Counsel for the plaintiff raises a new question on appeal, which was evidently not brought out in
the court below, and that is, that the plaintiff is entitled to judgment by reason of the fact that the
debt incurred by Miss Hunter was for rents for the month of January, 1909, and under the
provisions of paragraph 7 of article 1922 of the Civil Code he must be considered a preferred
creditor. In order to do this it would be necessary to make Miss Hunter a party (McMicking v.

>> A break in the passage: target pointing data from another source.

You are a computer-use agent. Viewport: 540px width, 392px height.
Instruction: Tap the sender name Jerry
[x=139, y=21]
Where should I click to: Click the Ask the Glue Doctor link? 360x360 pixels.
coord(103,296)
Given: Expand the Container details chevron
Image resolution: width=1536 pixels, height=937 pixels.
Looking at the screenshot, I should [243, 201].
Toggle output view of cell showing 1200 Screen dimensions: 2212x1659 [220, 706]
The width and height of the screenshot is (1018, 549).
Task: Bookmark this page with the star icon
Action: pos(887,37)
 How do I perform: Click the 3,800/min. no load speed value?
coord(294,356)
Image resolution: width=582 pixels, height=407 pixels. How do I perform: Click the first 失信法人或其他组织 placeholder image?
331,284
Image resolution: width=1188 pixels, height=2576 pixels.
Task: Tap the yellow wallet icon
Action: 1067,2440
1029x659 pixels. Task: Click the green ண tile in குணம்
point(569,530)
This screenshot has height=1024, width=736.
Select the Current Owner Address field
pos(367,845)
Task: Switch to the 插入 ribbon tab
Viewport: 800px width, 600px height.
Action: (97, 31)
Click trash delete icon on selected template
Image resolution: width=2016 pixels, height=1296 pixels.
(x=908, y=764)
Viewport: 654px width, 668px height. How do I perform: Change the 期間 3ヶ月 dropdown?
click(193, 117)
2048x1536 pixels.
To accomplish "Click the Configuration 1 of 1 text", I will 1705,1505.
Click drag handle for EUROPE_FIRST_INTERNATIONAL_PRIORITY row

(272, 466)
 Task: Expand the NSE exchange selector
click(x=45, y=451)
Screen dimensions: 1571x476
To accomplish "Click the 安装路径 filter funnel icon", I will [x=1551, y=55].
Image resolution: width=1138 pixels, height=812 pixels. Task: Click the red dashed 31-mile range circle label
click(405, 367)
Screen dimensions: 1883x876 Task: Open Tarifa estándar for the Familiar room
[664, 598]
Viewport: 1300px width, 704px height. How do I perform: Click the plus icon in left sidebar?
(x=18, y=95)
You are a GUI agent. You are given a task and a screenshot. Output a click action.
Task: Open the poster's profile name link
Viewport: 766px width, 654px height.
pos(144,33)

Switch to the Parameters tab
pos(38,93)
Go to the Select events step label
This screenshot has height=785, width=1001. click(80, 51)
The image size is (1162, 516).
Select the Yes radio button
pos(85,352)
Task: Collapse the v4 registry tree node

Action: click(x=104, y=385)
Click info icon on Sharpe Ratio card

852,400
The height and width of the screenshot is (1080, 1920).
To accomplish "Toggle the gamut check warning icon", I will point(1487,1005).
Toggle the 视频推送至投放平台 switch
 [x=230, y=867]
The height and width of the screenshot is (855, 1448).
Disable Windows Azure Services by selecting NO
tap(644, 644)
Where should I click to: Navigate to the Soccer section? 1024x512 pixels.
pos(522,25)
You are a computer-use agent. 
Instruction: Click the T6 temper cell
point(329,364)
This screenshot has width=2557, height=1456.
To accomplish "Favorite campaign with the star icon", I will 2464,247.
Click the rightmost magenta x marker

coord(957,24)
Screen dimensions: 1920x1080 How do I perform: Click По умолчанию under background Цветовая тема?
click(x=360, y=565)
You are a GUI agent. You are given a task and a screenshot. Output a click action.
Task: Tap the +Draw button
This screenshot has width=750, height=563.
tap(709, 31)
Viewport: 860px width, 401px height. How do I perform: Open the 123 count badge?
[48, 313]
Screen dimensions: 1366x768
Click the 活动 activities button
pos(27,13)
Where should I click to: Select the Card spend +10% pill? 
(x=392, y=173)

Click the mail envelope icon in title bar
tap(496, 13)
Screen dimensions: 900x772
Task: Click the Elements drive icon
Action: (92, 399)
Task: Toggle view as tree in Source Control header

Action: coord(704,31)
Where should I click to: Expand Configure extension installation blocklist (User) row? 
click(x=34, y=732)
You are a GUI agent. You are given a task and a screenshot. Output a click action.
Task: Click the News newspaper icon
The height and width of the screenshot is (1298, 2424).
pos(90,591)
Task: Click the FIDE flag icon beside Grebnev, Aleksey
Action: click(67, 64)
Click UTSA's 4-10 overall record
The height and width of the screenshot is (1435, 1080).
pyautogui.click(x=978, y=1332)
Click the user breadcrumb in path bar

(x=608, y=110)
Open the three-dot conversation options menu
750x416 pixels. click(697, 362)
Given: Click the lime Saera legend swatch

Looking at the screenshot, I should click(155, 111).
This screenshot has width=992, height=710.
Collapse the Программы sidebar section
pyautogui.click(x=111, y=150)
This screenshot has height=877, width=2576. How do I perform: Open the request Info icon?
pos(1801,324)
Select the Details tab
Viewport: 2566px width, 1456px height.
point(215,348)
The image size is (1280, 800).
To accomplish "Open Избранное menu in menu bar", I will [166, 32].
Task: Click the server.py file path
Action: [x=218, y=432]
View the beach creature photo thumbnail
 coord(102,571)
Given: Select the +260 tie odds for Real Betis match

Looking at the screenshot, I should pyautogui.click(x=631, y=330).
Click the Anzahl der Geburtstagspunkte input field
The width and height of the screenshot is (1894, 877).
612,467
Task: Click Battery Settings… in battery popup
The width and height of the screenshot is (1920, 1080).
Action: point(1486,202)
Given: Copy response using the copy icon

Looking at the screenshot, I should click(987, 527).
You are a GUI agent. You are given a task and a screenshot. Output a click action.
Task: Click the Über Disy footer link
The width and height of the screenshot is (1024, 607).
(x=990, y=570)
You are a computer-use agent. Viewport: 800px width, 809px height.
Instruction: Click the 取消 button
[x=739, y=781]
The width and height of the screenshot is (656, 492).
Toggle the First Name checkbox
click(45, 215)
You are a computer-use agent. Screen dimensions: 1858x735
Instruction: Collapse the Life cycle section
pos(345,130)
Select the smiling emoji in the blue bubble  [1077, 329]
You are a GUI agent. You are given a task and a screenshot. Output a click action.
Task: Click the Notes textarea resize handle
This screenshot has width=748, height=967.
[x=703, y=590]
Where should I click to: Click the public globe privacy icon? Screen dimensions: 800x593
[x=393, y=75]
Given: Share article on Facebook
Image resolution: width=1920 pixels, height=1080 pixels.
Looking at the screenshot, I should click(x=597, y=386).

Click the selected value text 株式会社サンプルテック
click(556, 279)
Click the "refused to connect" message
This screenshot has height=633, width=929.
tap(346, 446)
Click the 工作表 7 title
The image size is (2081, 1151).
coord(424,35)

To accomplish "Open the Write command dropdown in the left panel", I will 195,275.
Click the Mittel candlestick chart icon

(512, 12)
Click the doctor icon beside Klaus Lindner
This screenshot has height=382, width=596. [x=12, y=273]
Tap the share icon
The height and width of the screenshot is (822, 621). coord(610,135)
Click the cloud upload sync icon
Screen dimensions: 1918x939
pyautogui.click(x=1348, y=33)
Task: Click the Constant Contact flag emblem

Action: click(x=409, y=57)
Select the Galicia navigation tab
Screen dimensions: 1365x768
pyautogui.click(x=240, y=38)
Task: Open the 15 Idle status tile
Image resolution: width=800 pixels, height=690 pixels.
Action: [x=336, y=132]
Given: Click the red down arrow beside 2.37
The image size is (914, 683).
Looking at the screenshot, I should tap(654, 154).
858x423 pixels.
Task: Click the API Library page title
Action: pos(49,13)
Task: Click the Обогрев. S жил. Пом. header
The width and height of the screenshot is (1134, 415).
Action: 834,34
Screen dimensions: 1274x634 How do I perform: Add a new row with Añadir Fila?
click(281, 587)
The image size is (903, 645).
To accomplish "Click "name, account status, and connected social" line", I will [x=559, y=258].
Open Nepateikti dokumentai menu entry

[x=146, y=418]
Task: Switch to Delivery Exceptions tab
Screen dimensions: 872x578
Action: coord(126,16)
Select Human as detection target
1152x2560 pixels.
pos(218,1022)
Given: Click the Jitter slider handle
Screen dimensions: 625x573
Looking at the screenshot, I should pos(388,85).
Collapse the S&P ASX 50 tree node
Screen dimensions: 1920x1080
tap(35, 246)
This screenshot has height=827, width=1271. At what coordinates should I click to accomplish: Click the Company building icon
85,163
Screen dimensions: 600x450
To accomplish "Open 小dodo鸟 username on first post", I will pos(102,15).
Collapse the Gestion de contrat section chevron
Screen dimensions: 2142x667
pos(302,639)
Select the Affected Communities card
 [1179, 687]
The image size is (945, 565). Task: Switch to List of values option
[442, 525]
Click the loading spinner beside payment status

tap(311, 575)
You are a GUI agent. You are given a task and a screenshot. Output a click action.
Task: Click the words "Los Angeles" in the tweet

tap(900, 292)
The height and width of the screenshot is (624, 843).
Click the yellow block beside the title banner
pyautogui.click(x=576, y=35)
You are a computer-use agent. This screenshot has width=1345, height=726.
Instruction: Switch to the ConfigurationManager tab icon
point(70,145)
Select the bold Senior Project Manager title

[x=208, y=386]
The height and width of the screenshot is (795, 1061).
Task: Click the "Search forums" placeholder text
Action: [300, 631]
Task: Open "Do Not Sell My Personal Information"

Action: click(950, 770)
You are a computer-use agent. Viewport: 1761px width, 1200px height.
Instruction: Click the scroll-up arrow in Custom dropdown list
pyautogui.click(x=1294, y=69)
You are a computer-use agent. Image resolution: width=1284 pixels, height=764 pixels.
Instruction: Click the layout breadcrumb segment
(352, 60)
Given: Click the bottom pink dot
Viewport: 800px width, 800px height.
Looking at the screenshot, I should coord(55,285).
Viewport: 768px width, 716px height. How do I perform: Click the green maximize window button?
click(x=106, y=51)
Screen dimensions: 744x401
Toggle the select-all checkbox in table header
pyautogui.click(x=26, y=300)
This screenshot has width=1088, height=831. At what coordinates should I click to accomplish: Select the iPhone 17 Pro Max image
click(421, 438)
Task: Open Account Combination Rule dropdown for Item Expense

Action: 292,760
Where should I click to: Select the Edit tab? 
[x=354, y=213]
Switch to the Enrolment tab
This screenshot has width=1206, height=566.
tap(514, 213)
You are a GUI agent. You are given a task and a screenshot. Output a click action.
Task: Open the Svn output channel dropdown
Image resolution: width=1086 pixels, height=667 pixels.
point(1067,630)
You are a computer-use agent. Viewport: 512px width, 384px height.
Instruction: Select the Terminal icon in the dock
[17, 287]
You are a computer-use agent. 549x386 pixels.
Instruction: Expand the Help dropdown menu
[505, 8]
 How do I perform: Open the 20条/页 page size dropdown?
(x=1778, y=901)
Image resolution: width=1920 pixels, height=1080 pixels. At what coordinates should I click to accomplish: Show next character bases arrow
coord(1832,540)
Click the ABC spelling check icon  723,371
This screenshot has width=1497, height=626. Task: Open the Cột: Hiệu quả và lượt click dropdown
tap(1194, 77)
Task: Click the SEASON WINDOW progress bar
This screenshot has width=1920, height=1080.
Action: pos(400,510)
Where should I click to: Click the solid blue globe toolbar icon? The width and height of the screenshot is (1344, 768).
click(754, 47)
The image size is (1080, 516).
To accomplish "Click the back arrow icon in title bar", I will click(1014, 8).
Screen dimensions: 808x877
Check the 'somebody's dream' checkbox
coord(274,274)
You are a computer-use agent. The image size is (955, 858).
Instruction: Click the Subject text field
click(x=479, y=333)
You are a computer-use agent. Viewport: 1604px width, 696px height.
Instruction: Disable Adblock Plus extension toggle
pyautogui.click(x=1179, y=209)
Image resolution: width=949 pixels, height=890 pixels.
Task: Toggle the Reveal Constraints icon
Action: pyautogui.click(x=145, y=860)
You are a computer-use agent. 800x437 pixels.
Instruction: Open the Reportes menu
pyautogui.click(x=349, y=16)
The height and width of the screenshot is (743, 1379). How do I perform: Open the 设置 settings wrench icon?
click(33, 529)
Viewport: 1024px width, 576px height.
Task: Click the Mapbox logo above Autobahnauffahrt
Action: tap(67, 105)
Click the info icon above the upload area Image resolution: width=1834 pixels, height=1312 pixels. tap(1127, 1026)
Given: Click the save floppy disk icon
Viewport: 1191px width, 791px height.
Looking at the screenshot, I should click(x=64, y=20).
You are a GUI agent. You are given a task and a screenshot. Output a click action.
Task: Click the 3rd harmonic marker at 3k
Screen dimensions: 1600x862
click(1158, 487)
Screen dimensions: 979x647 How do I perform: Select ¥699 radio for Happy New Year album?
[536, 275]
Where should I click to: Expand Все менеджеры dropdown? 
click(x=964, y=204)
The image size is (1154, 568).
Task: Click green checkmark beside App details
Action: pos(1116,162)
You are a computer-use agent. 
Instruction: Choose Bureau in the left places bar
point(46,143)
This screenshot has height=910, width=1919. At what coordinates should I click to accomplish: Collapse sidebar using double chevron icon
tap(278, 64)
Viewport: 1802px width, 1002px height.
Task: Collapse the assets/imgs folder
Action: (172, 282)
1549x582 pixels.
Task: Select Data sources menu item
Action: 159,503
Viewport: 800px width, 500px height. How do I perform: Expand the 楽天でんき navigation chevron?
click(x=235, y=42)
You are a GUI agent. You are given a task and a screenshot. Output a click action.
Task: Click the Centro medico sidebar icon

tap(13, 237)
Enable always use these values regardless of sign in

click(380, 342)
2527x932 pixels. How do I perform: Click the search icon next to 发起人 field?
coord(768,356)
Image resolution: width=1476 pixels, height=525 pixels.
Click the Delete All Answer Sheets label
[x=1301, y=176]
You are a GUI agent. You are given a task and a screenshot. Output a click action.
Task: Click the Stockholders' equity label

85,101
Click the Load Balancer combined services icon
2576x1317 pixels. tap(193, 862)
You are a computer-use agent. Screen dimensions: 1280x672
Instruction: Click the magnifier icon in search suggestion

Martinez, 15 Phil. Rep., 204), and to convert this action of replevin into an action to determine
the rights and preferences of creditors. All of the parties, including the court below, treated this
action in that court as one of replevin only. The plaintiff based this action absolutely on the
question of ownership. He raised no question, as far as this record shows, of preferential
creditors. He relied upon the private document executed in his favor by Miss Hunter as fixing in
him the title to this property and authorizing him to recover the same or its value. If he had been
the owner of this property by virtue of this document he certainly could have recovered the
possession of the same, or its value in case the actual possession could not have been had. He can
not now convert his action into one determining the relative rights of creditors. If this were true,
we are unable to see how, on this basis, the plaintiff could be classified or declared a preferred
creditor and have the proceeds of the sale of this personal property applied to the payment of his
debt for the reason that the record does not show that this debt of P600 in favor of the plaintiff
was which the personal property was found when levied upon by the sheriff. The only proof in
the record which tends to show the origin of this debt is one expression found in the private
document above quoted, which is, "This amount covers the rent due Mr. Williams for the month
of January, 1909." The trial court said, with reference to this point, that Miss Hunter was
indebted to the plaintiff in the sum of P600 as rent covering the month of January, 1909, and that
the plaintiff lived in the same house where the furniture was located. These facts are not
sufficient to show that the P600 was due Williams for rent for the identical premises where Miss
Hunter was living and where the property was when the sheriff took it into possession.
For these reason the judgment appealed from is, therefore, reversed, and the defendant absolved,

without any special ruling as to costs.


Arellano, C.J., Torres, Johnson, and Moreland, JJ., concur.